We were already archiving and holding on to customer call records, but there's a huge amount of data that's traveling across the network all the time. But as all this data is traveling across the carrier's network, why are other people making revenue out of that rather than the carrier themselves? So, how can we enable the carriers themselves to make use of that data and offer the services direct to their clients?

Zachariades adds:

Large companies are forced to start call recording due to compliance, but with the introduction of AI, we have this new source of all this data that can be analyzed and provide valuable insights to all sorts of organizations.

My take

It’s something of a gray area to say who will benefit from such a service.

In all the marketing material related to the tie-up, for instance, the headline claim is that the move is all about “enhancing customer experience” - but struggle to be more specific about what that actually means.

Perhaps a more honest motivation is in another part of the marketing material: this is all about “delivering exceptional customer experience”  but also about a way to “monetize” the value of “the data in the network.”

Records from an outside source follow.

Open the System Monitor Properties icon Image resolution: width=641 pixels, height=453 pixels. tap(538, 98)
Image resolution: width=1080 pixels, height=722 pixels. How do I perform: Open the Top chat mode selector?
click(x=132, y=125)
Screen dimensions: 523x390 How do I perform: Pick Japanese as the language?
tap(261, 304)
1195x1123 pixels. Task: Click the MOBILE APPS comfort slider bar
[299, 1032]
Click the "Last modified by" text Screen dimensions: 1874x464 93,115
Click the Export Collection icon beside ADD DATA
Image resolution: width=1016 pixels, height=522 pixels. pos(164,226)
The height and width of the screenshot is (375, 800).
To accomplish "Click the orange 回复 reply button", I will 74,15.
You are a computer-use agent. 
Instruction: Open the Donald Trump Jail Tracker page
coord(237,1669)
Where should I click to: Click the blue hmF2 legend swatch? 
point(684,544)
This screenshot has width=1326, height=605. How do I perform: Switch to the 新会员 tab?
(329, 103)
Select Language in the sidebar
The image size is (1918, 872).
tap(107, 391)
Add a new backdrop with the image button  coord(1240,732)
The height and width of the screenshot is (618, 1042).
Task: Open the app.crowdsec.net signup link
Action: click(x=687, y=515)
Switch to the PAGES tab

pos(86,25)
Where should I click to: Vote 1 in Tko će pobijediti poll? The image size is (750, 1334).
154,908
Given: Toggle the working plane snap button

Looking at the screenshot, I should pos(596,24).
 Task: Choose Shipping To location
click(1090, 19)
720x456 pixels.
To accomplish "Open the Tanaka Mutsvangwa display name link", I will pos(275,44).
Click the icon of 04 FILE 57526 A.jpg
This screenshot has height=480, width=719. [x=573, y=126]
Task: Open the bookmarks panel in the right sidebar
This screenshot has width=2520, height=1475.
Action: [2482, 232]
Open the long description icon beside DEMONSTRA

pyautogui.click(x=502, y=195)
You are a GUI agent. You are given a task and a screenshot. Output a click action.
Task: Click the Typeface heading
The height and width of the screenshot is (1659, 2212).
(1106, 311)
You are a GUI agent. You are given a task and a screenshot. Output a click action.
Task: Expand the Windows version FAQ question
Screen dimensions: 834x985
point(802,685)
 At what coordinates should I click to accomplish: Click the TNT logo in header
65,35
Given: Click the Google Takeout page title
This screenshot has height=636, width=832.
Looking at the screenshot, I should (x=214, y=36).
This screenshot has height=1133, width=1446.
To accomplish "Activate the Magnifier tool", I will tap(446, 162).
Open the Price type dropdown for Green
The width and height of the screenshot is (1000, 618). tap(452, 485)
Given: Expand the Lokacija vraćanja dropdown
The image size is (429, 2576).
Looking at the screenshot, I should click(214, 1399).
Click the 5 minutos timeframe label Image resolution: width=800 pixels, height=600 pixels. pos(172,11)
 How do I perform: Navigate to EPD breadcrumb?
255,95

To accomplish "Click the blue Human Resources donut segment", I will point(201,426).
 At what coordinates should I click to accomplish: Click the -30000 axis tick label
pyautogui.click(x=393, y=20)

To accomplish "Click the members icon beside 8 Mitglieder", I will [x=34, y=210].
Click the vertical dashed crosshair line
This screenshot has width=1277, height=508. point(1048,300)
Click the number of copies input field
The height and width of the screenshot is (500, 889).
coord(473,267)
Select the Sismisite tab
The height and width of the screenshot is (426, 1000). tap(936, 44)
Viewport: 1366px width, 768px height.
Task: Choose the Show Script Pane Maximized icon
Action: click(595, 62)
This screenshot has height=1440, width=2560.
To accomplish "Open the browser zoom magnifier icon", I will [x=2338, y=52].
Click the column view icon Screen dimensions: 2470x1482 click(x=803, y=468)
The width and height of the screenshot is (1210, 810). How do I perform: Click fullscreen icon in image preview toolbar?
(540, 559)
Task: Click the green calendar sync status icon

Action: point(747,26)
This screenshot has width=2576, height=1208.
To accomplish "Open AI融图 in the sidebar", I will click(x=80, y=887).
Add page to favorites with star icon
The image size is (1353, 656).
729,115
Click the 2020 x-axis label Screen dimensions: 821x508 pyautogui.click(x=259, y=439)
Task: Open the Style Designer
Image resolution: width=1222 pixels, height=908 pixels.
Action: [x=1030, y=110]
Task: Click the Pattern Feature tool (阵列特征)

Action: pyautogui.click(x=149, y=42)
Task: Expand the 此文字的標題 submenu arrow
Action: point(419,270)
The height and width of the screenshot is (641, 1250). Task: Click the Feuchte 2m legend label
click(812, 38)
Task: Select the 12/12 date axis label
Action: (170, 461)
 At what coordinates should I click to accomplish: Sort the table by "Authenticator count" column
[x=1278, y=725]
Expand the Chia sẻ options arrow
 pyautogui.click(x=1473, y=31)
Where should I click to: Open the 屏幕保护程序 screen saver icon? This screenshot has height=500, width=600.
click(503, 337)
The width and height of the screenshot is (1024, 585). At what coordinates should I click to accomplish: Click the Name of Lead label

Zachariades says examples of what that might look like could include managers being able to check for compliance, to support training to check against defined CX metrics like appropriate number of mentions of company name, for training purposes why calls went wrong, and upselling opportunities not embraced, and so on.

It will also be easier to track compliance, say the pair, as all interactions with a customer, be that on mobile, but also Teams, will all end up in the same place. 

An example here could be spotting the kind of coded language participants in dubious trading tend to end up using; if you've got a broker mentioning ‘bananas’ eight times in a conversation, either they are obsessed with their health or there is something else being referred to that should be investigated.

Potentially, it could be any B2B Vodafone user using AI to analyze customer calls and contact in-network and in real time, not just larger organizations.

However, the pair expect initial take-up to be in established call recording markets.